While cigarette smoking is loathsome for many today (I do not care for it myself) just as it was for James I, the modern assault on tobacco established a modus operandi for nanny-staters. In this progressive model, government controls are seen as a positive, and private enterprise is cast as the villain — with such pejorative terms as Big Tobacco, Big Oil, Big Pharma, and perhaps, most absurdly, Big Soda.

This issue, as it is with most others, has a globalist component. While voters in three cities in California have recently enacted measures to increase taxes on sodas and other sugar-sweetened beverages, along with other American cities, Harold Goldstein, the executive director of Public Health Advocates, sees the taxing of sodas as a “worldwide movement” that “can no longer be stopped.” In support of his claim, Goldstein cited a recent report by the World Health Organization (an agency of the United Nations) that called upon all nations of the world to tax sugary drinks.

No one argues against the proposition that an individual should consume soda pop in moderation, or that it would be better if school children ate food with less salt and sugar. Smoking a pack of cigarettes per day is not the best way to extend one’s years on Earth.

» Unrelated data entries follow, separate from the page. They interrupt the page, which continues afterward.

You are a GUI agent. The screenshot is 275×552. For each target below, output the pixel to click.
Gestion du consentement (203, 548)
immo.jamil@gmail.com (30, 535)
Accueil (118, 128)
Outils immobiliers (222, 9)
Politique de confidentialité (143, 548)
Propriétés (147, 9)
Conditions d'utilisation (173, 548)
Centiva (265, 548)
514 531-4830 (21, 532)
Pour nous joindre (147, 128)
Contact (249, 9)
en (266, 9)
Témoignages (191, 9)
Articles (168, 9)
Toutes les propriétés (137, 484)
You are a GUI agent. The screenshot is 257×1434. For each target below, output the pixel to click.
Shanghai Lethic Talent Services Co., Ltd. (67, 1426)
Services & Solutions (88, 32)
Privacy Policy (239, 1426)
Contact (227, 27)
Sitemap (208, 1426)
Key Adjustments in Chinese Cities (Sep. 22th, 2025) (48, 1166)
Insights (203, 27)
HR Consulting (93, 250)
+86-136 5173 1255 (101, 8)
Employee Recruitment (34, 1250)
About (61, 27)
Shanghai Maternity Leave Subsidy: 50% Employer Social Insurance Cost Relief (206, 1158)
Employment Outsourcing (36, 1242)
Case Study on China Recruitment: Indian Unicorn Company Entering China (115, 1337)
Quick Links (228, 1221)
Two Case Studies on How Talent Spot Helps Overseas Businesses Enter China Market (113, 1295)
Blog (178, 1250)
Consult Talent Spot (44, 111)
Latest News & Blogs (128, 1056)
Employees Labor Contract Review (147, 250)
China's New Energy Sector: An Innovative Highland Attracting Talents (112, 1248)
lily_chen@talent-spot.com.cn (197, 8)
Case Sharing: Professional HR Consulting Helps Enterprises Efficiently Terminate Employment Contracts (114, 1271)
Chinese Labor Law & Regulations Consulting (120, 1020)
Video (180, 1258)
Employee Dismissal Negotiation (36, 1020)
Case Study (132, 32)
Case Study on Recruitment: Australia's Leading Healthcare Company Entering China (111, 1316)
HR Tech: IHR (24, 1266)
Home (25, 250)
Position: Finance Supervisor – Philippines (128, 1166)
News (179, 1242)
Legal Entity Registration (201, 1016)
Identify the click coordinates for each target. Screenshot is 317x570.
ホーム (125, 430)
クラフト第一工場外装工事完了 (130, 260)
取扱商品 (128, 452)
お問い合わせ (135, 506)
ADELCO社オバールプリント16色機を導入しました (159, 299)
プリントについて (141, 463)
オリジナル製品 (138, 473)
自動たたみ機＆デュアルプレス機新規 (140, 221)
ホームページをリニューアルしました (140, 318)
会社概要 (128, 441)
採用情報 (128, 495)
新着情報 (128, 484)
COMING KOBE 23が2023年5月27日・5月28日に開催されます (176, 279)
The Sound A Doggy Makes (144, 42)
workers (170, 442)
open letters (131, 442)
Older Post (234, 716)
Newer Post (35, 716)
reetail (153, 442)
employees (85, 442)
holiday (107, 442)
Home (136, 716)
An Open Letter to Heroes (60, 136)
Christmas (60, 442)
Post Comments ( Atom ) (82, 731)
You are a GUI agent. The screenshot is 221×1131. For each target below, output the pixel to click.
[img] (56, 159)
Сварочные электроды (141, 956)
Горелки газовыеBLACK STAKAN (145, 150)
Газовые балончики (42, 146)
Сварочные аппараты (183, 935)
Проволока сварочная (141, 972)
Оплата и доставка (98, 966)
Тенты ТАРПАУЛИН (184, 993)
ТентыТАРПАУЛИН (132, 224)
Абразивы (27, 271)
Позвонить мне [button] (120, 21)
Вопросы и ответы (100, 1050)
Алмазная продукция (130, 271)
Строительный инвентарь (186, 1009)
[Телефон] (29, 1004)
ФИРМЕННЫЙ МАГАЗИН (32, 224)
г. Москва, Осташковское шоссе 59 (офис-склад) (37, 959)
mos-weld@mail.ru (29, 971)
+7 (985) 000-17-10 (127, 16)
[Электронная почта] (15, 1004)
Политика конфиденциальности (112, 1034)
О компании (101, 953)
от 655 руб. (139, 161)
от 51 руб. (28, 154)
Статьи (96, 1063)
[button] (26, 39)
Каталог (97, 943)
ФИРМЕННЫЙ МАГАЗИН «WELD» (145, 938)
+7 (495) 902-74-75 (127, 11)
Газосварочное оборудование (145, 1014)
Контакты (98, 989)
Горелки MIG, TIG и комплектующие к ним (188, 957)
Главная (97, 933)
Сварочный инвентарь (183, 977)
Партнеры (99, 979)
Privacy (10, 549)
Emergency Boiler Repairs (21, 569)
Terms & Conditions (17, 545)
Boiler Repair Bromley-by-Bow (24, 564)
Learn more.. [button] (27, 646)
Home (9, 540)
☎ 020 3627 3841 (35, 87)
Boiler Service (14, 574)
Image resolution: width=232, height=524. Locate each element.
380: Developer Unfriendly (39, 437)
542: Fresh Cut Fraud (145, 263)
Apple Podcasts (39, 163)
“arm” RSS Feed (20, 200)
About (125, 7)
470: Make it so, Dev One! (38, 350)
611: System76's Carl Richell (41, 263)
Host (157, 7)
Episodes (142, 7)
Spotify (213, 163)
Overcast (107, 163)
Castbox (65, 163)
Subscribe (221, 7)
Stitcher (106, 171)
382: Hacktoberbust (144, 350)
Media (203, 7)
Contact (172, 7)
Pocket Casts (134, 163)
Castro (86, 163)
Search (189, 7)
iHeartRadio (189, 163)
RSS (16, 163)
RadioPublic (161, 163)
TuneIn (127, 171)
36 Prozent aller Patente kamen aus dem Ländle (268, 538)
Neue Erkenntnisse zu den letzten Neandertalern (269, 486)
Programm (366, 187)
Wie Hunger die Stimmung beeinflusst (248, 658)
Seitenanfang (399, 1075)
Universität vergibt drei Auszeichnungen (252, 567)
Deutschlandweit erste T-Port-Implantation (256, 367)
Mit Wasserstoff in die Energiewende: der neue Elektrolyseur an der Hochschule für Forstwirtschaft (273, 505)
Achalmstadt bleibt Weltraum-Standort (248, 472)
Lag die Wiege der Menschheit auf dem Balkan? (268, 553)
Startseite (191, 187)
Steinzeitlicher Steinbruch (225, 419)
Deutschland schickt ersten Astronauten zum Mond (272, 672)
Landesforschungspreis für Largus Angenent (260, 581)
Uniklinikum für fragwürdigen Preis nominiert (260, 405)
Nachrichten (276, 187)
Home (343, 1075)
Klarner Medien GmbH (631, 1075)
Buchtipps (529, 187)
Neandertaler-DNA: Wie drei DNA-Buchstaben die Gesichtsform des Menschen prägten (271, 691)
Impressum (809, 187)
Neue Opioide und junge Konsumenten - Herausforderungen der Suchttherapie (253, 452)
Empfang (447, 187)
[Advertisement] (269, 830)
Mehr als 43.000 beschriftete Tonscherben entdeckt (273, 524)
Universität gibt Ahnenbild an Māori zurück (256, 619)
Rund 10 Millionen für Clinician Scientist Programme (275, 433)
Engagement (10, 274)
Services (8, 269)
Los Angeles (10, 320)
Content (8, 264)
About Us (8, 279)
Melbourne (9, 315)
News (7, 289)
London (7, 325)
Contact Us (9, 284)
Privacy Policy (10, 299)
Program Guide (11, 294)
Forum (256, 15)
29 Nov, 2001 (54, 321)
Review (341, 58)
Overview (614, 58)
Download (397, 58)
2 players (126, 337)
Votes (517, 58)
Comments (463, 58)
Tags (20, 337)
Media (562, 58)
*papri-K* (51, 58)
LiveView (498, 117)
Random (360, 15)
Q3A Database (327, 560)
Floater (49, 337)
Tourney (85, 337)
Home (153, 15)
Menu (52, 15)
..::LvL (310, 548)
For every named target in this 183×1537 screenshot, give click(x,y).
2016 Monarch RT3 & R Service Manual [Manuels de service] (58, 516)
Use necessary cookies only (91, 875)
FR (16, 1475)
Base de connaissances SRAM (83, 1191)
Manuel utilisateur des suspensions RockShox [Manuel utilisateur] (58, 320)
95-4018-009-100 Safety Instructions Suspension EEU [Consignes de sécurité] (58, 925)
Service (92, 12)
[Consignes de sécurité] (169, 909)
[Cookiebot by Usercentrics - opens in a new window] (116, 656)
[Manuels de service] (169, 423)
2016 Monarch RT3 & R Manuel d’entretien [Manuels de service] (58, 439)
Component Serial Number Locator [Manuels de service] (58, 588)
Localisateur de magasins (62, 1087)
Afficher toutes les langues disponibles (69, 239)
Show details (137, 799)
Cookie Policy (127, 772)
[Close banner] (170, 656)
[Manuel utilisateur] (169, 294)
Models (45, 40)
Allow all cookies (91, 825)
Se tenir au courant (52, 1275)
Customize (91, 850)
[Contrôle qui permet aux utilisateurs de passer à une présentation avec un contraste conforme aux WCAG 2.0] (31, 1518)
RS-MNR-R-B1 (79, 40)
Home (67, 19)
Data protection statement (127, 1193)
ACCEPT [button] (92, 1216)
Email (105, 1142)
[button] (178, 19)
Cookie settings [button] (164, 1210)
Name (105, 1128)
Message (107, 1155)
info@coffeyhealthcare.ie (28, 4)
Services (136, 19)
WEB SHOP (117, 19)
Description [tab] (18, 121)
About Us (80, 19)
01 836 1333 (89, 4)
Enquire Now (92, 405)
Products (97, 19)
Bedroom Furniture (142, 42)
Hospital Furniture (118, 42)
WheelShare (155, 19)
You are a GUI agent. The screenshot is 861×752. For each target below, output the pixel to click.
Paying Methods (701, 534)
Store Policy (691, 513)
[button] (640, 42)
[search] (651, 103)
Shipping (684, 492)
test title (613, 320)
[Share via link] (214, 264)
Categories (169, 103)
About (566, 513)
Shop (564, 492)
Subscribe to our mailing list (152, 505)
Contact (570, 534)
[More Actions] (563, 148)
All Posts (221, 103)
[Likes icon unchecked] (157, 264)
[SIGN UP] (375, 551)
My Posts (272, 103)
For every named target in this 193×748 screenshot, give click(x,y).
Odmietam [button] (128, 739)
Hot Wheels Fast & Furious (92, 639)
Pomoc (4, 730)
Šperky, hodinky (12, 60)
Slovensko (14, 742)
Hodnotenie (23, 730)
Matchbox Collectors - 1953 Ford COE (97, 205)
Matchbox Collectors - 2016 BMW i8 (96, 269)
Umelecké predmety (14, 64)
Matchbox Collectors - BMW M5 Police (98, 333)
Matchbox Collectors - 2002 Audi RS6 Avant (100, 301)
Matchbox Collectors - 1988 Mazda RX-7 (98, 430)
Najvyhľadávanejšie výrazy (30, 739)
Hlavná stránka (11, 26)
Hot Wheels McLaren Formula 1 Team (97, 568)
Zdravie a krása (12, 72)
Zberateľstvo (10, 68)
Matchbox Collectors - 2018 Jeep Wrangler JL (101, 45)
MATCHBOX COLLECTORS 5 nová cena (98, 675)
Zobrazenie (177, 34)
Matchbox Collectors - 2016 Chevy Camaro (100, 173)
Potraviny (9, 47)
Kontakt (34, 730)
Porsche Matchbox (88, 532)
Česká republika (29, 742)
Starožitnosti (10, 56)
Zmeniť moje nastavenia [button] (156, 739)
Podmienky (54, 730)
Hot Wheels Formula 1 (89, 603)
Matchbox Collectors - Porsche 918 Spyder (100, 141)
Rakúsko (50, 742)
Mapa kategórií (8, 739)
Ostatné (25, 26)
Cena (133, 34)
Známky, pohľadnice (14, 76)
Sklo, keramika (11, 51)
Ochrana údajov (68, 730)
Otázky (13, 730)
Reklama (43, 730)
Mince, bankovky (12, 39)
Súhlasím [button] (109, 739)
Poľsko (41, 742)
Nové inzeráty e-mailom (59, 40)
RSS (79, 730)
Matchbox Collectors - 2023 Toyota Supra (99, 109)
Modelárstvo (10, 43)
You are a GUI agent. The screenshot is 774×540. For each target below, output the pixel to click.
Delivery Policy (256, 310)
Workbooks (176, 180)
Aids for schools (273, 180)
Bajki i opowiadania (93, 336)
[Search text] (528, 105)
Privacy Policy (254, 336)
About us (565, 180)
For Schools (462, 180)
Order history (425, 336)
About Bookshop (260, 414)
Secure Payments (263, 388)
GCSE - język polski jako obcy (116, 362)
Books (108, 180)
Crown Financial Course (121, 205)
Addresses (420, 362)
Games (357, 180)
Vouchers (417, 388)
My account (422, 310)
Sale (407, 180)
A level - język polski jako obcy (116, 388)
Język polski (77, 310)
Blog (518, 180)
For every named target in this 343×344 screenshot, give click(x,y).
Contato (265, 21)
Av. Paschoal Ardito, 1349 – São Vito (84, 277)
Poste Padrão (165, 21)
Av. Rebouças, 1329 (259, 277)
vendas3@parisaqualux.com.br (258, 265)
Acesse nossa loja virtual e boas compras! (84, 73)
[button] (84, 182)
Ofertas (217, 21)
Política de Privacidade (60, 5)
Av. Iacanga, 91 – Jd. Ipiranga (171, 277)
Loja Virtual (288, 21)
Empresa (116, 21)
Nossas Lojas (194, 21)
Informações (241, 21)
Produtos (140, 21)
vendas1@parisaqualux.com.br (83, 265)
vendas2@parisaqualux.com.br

But as President Warren Harding said during the 1920 presidential campaign when he rejected the Nanny-Stater progressives’ political philosophy, “All human ills are not curable by legislation.”

What can be done to stop this drift toward increased government control over our personal lives? We must be prepared to defend others who practice habits of which we might not approve — whether that be cigarette smoking, alcohol drinking, soda drinking, or what have you. Just because we personally do not like something, we should not just wait until they get around to dictating our personal choices before we take a stand for liberty.

As Lutheran pastor Martin Niemoller said, in explaining why he waited so long to oppose the National Socialist regime of Adolf Hitler, “First the Nazis went after the Jews, but I was not a Jew, so I did not object. Then they went after the Catholics, but I was not a Catholic, so I did not object. Then they went after the trade-unionists, but I was not a trade-unionist, so I did not object. Then they came after me, and there was no one else left to object.”